Tough year for milfoil
Kate Bouey - Aug 24, 2017 - Biz Releases

Image: Heather Sharpe
North Okanagan resident says her beach is covered in milfoil despite efforts to clean it up

It’s not something James Littley is happy about but his prediction of more milfoil than normal growing in Okanagan Valley lakes this year has come true.

“We have a 10 tonne truck and that is loaded every day from the South to the North Okanagan,” said Littley, the Okanagan Basin Water Board’s operations and grants manager.

The pesky Eurasian milfoil weed is scooped up by an aquatic weed harvester that cuts it, transfers it on board by conveyor belt and then takes it to shore to the truck.

In the winter, rototillers are used in the lake to pull up the roots of the weeds.

“Our group is doing the absolute best that it can,” said Corrine Jackson, OBWB spokesperson. “It’s been a tough, tough year for milfoil.”

Major flooding on the lakes delayed the start to the milfoil prevention program and then hot temperatures over July and August allowed the weed to flourish, Jackson said.

Meanwhile, some residents said they are tired of the milfoil washing up along their shoreline.

“It’s like a big, rotting, green mess,” described Heather Sharpe, who moved to the North Okanagan this year and lives on Okanagan Lake. “It’s heavy, wet, stinking stuff.”

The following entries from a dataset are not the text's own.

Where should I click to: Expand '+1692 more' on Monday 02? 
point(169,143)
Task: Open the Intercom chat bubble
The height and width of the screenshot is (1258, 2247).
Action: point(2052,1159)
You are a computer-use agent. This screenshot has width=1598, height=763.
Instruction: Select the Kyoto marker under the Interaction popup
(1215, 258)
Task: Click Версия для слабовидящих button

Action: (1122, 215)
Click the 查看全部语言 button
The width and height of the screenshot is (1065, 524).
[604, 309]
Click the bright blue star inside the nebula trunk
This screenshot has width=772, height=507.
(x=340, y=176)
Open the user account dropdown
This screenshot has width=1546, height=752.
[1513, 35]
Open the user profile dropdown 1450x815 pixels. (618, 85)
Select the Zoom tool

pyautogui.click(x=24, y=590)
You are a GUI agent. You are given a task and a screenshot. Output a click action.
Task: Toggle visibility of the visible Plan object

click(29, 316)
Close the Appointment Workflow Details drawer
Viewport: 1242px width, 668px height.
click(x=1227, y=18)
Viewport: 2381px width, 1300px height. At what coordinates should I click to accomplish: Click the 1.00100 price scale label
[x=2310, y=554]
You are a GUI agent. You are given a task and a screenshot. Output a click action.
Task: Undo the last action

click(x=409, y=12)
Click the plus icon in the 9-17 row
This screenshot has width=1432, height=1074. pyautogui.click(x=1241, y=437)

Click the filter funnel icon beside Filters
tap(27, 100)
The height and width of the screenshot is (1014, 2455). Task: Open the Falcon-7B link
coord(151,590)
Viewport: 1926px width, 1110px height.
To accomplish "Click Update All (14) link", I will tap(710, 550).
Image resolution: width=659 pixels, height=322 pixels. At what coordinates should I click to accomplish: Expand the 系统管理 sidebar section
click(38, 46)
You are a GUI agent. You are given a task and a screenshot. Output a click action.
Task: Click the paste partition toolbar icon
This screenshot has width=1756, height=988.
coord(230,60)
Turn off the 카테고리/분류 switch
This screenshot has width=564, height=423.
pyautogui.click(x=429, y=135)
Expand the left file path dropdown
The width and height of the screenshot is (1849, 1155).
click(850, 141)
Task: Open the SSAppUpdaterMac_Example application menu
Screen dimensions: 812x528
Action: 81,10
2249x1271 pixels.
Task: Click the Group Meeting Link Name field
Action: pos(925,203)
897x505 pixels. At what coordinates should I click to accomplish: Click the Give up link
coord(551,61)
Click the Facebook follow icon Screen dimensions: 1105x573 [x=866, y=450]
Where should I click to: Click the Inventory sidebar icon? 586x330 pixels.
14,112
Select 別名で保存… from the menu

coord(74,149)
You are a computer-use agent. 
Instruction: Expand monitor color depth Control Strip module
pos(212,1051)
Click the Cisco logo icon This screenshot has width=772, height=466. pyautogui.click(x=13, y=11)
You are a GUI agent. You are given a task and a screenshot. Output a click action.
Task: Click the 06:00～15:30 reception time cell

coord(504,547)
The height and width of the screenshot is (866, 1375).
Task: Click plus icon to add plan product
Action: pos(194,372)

Sharpe and her husband collected four bags of milfoil off of their shoreline over four days this week and, she said, there was at least that much or more to collect.

Littley said the harvester captures most of the milfoil although some is left behind and that wind and wave patterns can sometimes move it to shore. As well, boats cutting through the water can slice up the weeds.

“They do smell,” acknowledged Littley, adding that the milfoil will dry out in a couple of days losing 90 per cent of its volume.

The OBWB’s cuttings are used for compost.